I don’t really regret things though. Because regretting means wishing that something else happened, something most likely good. Because now, with these mistakes I made early, I have the experience to not make that mistake ever again. If I do, at least I know what to expect, roughly.

Except there are some things I really wish I have never done.

Back on topic… 2014! Still going on about Gaim and about my friend. I had to deal with some issues at home early 2014 as well. It wasn’t fun… once the weather got warmer it got better, I think. School ended early because of the strike, and I was entirely invested in watching movies and tv shows. Then summer happened, and I had a fever, and I bought something, and I… went to the US! That part was a blur.

I’m going to refer to late 2014-now as grade 9 because that makes things easier. We’re now into term 3, which is a Very Bad Thing. I should work hard. < For the benefit of people who think I’m not.

I’m still recording my daily happenings… but unlike back in 2013, I don’t write about my opinions on people anymore (as much, and only in a negative light. I’m a bad person). I’m worried that it will be very cringe-worthy for future-me to read. I mean… some of it already is. “WHY did I ever think that person was cute?!” Uh. Yeah.

I guess I’ve learned some things about myself, as well… I wonder why I always feel like I have to justify my feelings and actions, though. Probably because I’ve always been asked “What are you so scared of?”, “Why did you do that? No one else does that.”, and “What’s wrong? Why do you look upset? Nothing has happened!”… or, those sort of things. Or maybe I just like to talk. And explain myself, because from my experience, misunderstandings are common and very… bad.

[bg music: limo]

The chances of me losing my entire memory are… pretty low (knocks on wood), and that would also suck. I have so many memories and thoughts and anxieties and no matter how much I hate the way I think I would not want it any other way. That might just be the side of me that hates change speaking, though. Fear of foreign things (xenophobia?), I guess. But just in case… at least amnesiac-Grace would know all the gross things and obsessions of grade 7 till… whenever the afflicition happens. Yeah.

I like to pretend I’m in control of things. When I don’t, I panic. I’m pretty sure everyone has that feeling (as everyone tells me), and that’s a shame.

Oh yeah, that’s one thing that also has influenced me (negatively? perhaps): ever since episode 28 I’ve been into saying ‘What a shame’ + its many variants quite often.

My thoughts right now are very disorganized (like me), but here’s a list:

1. I hope I can keep all the friends I have right now.

2. I hope I can find a motivation that’s actually beneficial to both parties (aha).

3. I am slightly hungry.

4. Why do I not have a specific… taste in music?

5. Okay, I don’t like ballads. No wait, I do. What.

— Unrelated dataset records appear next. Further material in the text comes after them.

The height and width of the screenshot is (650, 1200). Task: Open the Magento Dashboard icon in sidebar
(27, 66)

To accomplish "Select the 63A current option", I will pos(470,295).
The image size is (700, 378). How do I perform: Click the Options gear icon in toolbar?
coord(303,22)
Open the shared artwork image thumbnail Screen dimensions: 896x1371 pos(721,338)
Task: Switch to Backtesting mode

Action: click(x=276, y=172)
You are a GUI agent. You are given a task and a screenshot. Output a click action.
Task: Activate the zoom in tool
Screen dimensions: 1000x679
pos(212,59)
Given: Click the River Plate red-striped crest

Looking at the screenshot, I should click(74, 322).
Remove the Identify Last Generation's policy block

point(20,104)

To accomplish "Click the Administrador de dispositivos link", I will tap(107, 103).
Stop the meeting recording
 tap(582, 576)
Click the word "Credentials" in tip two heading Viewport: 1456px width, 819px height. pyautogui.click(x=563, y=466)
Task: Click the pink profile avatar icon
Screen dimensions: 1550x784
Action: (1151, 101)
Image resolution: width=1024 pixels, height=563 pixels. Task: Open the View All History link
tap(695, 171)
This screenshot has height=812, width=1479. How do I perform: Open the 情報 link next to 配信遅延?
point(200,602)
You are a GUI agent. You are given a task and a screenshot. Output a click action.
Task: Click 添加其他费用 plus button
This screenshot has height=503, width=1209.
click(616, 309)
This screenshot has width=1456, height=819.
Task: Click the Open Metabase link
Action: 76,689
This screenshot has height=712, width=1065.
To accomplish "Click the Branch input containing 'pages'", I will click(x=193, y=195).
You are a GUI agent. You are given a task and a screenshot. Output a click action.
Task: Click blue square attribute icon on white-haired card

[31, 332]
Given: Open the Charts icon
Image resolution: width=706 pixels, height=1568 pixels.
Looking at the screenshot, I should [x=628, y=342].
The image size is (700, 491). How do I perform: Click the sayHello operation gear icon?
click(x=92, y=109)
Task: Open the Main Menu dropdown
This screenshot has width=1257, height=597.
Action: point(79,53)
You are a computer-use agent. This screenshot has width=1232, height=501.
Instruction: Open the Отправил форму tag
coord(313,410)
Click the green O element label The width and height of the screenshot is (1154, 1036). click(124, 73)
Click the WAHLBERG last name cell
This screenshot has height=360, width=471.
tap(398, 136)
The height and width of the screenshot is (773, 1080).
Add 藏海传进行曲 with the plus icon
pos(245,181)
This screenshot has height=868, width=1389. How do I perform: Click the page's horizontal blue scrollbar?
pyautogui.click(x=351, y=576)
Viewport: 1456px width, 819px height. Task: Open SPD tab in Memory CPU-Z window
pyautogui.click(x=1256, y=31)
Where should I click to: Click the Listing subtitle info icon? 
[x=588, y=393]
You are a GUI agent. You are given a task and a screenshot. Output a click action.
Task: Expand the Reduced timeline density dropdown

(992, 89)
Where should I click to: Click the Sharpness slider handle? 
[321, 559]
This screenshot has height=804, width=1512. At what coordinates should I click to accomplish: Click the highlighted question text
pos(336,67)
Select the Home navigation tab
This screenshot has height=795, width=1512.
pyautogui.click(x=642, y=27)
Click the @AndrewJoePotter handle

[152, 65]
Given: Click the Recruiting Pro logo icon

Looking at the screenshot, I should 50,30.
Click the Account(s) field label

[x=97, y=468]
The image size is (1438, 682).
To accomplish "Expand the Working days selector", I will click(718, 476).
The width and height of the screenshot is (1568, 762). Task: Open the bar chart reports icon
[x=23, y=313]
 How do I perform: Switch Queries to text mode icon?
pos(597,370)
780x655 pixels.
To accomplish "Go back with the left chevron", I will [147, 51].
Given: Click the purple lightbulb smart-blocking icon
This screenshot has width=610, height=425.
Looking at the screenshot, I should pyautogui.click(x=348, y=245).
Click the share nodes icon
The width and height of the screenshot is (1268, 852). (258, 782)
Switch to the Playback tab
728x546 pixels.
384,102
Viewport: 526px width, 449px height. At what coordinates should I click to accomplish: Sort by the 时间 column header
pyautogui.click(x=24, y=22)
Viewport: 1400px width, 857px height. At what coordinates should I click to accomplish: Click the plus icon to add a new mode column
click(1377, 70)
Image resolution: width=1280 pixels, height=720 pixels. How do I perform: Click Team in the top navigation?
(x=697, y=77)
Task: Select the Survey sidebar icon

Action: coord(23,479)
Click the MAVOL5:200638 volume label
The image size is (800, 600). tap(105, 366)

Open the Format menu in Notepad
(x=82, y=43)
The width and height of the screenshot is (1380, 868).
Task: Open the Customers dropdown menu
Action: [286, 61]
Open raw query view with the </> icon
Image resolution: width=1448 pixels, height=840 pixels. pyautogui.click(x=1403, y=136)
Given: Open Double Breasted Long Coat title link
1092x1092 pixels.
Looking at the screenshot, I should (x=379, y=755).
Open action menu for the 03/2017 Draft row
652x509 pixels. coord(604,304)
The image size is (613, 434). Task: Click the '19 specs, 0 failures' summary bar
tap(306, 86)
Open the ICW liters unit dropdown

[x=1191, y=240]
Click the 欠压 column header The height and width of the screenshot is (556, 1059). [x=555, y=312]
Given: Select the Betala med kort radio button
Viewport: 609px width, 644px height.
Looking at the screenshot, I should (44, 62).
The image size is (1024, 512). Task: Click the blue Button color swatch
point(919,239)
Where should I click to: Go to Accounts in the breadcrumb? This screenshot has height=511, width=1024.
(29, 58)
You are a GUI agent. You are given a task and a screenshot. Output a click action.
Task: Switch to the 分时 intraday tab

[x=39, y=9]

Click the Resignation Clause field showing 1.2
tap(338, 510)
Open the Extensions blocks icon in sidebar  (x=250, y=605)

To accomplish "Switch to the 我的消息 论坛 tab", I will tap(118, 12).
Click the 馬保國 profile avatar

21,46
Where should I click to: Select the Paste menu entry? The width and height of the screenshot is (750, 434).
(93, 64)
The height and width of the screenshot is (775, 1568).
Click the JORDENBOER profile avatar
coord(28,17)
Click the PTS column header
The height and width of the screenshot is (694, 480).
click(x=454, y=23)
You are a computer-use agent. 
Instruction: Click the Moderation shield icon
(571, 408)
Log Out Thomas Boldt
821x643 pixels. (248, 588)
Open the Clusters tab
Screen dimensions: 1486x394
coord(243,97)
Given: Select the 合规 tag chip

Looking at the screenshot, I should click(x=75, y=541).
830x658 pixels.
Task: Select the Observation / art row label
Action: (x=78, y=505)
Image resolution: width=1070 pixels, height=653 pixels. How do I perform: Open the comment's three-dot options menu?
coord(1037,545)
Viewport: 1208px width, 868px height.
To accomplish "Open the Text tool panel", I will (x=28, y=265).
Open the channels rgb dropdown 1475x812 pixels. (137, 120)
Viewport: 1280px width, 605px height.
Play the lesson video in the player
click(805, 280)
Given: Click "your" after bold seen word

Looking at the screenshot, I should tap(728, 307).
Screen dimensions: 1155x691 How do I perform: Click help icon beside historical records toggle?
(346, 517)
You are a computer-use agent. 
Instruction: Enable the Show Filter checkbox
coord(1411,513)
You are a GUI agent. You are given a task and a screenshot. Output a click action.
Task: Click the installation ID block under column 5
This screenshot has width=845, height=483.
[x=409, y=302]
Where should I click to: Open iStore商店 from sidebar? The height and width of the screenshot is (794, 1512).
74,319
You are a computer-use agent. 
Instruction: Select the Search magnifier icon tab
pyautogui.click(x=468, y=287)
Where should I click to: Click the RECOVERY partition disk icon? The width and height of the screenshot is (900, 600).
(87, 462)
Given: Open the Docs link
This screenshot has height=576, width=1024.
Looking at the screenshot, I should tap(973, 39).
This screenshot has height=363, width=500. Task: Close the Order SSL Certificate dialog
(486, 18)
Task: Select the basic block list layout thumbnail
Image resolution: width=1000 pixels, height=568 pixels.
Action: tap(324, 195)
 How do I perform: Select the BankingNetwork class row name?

6. I am so good at coincidences. Coinciding. Is that a word?

It’s now much later than when I started this post. Mayhaps I should put a linebreak and write:

THREE HOURS AFTER THAT THREE HOURS

Yes. Time management skills (read: lack thereof) galore. I drew a lot today, as well – but probably not the things I was supposed to be drawing… ouch.

Ahh… contradictions and fussy teenagers! I’m annoying. If I force myself to get back on topic…

Oh. I haven’t written anything in a while. It used to be long stories and fairytale-like things, then I wrote like. Poems. And blatant rip-offs of music videos that are so ugh I don’t even want to go back to delete them. Hmm… also short stories (like. so short), and cute shoujo vignettes in the present tense, third person objective. Somewhere along the line (before the shoujo, I think) I wrote philosophical stuff with extremely long sentences. Run-on sentences, actually. Last thing I remember writing properly… was… uh… a love letter. Oh man. I’m embarrassing. January 29th.

I’m… extremely out of practice. Maybe I’ll write something one day… if I get up early enough (lol not happening).

Were my blog posts always this informal? I think they used to be kind of lazy (well, I’m always lazy), and then whenever I was upset it would be pretty formal.